The precise molecular interactions that allow cyclooxygenase-2 (COX-2) enzymes to promote the development of colon cancer have been described for the first time by researchers at the University of California, San Diego (UCSD) School of Medicine.
In lab studies with human and rat cells, the investigators defined the multiple steps initiated by COX-2, including a prominent role for a molecule called cyclic adenosine monophosphate (cAMP) and proteins called Inhibitors of Apoptosis (IAPs). The result of these molecular interactions is suppression of the body’s natural cell-killing process, resulting in uncontrolled cell growth and eventual colon cancer.
Published online the week of June 30, 2003 in the journal Proceedings of the National Academy of Sciences, the findings also explain how aspirin and other nonsteroidal anti-inflammatory drugs (NSAIDs) can reduce the incidence of colon cancer by inhibiting COX-2 and allowing the body to resume its normal process of killing unwanted or harmful cells.
Although colon cancer was studied, the findings have potential implications for understanding non-intestinal cancers where COX-2 or related enzymes play a role similar to that in colorectal cancer, said the paper’s senior author, Paul Insel, M.D., UCSD professor of pharmacology and medicine. These may include certain lung cancers, prostate cancer, head and neck squamous cell carcinomas, and some breast cancers.
In addition, by pinpointing each step in the molecular chain-of-events initiated by COX-2 enzymes, the study offers potential new targets for drug therapies that have fewer side effects than NSAIDs, which can cause problems such as stomach irritation.
Prior to these findings, researchers have known that one of the earliest molecular events in 80 percent of colon cancers is over expression of COX-2 enzymes. Although clinical studies have provided unequivocal evidence that long-term use of NSAIDs inhibited COX-2 enzymes and was associated with a 40 to 50 percent reduction in the incidence of colon cancers, the precise mechanism of action was not understood.
Lars Eckmann, M.D., UCSD assistant professor of medicine and a co-author of the paper, explained that researchers have known that normal cell death is inhibited in colon cancer, resulting in overgrowth of harmful cells. The new findings determine how this happens.
In the intestines and other tissue, cells are generated and then die by a normal process called apoptosis. In the normal intestine, cells originate deep within the tissue, then migrate to the surface, where they undergo apoptotic cell death. In colon cancer, however, the cells “hang around too long and forget how to die,” Eckmann explained.

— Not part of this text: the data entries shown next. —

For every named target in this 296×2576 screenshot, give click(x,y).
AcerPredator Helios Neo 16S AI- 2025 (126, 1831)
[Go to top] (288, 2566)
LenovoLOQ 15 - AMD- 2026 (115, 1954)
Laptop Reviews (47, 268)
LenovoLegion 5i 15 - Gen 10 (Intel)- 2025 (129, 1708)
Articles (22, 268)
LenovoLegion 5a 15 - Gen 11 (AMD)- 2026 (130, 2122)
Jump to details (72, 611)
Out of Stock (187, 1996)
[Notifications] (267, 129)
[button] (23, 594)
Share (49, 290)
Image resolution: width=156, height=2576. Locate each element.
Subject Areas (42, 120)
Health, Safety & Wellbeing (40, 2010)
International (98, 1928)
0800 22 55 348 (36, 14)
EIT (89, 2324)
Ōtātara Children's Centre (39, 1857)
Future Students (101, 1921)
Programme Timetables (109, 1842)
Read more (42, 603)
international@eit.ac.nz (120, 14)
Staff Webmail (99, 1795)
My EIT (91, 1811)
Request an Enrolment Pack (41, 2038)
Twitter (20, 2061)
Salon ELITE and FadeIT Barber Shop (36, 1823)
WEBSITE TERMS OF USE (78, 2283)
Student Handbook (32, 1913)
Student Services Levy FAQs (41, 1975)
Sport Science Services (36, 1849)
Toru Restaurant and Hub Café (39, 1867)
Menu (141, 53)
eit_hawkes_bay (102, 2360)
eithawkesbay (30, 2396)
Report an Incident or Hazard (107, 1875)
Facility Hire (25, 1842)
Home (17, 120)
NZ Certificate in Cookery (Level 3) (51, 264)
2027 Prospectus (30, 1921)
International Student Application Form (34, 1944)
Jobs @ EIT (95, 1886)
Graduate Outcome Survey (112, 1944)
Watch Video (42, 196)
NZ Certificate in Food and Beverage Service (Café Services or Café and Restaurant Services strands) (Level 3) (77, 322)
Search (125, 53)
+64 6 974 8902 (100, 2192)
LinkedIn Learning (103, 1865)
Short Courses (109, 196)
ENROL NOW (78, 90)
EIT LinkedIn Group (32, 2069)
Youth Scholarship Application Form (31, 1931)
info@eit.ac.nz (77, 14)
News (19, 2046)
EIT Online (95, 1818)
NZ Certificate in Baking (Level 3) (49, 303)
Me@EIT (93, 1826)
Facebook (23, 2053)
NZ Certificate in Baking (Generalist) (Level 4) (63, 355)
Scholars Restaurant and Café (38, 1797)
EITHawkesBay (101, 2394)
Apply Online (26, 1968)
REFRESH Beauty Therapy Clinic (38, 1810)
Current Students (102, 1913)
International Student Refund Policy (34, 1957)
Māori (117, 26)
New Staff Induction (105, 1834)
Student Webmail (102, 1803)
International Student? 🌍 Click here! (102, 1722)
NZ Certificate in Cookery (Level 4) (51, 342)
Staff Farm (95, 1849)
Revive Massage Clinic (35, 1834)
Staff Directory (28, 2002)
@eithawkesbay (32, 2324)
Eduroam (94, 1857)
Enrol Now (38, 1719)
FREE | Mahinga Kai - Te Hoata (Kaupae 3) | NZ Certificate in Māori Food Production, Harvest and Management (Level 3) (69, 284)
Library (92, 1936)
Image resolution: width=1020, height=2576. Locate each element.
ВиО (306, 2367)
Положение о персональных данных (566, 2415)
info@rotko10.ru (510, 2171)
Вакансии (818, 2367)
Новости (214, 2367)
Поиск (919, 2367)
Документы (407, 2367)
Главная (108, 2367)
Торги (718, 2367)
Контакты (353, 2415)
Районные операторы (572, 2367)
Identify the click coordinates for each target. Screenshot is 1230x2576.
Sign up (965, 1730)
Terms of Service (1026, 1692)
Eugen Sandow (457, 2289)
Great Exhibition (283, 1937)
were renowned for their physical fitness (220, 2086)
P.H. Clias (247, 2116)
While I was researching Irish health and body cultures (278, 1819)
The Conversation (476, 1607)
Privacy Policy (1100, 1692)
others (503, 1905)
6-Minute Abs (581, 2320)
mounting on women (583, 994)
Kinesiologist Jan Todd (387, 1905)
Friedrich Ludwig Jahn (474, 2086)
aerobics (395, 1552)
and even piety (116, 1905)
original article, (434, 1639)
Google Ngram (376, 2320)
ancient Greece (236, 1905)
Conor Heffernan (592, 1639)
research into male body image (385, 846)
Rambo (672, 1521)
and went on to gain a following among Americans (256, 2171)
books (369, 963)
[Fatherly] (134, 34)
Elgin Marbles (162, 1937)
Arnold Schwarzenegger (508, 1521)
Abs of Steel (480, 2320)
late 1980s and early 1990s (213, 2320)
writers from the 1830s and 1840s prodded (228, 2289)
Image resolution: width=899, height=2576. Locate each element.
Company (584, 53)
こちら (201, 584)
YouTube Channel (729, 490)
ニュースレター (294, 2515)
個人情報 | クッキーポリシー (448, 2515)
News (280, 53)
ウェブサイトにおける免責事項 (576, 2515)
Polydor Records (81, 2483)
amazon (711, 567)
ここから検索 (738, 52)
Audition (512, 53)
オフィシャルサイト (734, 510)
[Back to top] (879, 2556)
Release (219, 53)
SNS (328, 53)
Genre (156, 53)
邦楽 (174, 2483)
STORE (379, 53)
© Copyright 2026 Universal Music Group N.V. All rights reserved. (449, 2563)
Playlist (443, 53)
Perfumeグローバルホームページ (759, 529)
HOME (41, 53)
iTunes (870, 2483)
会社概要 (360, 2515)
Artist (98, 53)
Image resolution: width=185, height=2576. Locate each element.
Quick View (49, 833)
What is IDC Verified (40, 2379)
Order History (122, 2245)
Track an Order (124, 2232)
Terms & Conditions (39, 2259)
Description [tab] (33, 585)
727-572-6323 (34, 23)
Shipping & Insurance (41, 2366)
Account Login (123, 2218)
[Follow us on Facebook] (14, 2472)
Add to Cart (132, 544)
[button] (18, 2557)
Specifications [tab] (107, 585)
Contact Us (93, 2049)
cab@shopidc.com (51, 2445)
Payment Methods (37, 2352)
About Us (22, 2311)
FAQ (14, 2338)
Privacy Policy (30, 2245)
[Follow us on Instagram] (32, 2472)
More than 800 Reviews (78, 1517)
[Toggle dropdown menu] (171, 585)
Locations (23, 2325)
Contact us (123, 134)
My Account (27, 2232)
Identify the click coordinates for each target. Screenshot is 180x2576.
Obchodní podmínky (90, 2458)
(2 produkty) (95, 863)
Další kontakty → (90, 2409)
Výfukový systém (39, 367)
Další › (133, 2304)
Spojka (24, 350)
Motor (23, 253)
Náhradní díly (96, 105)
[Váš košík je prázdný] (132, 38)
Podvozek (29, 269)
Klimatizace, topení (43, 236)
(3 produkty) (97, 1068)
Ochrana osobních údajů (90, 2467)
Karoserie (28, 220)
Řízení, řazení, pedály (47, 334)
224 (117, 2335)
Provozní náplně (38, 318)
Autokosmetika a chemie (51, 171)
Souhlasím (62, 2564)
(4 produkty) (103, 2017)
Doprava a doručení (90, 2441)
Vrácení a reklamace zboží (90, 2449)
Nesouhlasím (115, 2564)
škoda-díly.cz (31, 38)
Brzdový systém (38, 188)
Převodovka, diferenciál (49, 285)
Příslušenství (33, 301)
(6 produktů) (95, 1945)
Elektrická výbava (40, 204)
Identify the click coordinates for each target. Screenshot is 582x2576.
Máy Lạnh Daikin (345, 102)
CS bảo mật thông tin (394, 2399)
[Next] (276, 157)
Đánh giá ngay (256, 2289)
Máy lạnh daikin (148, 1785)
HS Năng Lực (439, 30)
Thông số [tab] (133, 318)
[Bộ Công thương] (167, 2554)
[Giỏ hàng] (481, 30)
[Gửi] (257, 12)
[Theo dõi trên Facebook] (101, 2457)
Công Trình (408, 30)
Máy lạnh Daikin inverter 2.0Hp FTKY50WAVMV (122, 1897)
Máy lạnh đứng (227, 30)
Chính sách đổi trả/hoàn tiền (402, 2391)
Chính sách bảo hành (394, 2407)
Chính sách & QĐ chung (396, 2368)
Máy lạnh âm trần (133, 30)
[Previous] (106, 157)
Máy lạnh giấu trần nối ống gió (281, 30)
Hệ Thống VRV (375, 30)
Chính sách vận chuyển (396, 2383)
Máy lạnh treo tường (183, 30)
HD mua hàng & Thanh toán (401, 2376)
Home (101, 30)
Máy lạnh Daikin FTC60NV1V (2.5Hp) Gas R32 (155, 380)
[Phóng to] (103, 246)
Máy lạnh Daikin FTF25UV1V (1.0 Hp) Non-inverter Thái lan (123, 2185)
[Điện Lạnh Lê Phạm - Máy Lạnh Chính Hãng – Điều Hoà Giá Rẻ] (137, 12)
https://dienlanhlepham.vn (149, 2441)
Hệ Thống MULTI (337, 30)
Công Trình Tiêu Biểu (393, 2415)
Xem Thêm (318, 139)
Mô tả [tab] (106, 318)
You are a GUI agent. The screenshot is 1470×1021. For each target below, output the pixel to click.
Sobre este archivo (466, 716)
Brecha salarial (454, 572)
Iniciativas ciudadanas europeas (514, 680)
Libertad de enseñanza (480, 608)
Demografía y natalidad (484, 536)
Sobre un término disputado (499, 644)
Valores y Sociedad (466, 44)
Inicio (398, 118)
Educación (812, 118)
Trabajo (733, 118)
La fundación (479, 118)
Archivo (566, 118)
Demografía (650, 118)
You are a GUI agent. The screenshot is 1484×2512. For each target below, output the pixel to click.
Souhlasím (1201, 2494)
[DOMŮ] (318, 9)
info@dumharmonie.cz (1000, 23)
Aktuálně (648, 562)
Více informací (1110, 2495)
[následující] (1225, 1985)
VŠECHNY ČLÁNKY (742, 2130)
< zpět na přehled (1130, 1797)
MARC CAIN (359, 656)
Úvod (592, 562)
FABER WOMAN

A complicated process, apoptosis is a result of balanced molecular actions taking place at two different starting points. An “extrinsic” pathway, also called the death receptor pathway, activates one set of molecules. A second, “intrinsic” pathway is mediated by small cellular organelles called mitochondria. Like a letter “Y,” the two pathways meet and join as they cause chemical reactions down a final pathway, resulting in a specific cell’s death.
The research team headed by Insel and Eckmann used sophisticated laboratory analysis to determine that apoptosis was interrupted by IAP, an Inhibitor of Apoptosis Protein, at the point where the two pathways merge.
Specifically, the inhibition of apoptosis begins when COX-2 enzymes lead to the formation of prostaglandins, hormone-like chemical messengers that normally act as cell regulators for smooth muscle relaxation and regulation of blood pressure. On the road to colon cancer, however, prostaglandins trigger an increased production of cAMP, which is known to stimulate a variety of cellular activities. In this case, cAMP is able to block apoptosis on both pathways by activating IAPs.
The study was funded by grants from the National Institutes of Health, the Rebecca and John Moores UCSD Cancer Center, and the Stein Institute for Research on Aging. In addition to Insel and Eckmann, authors of the paper were first author Hiroshi Nishihara, M.D., Ph.D., UCSD Department of Pharmacology, and Shinae Kizaka-Kondoh, M.D., Ph.D., Department of Molecular Oncology, Kyoto University Graduate School of Medicine, Japan.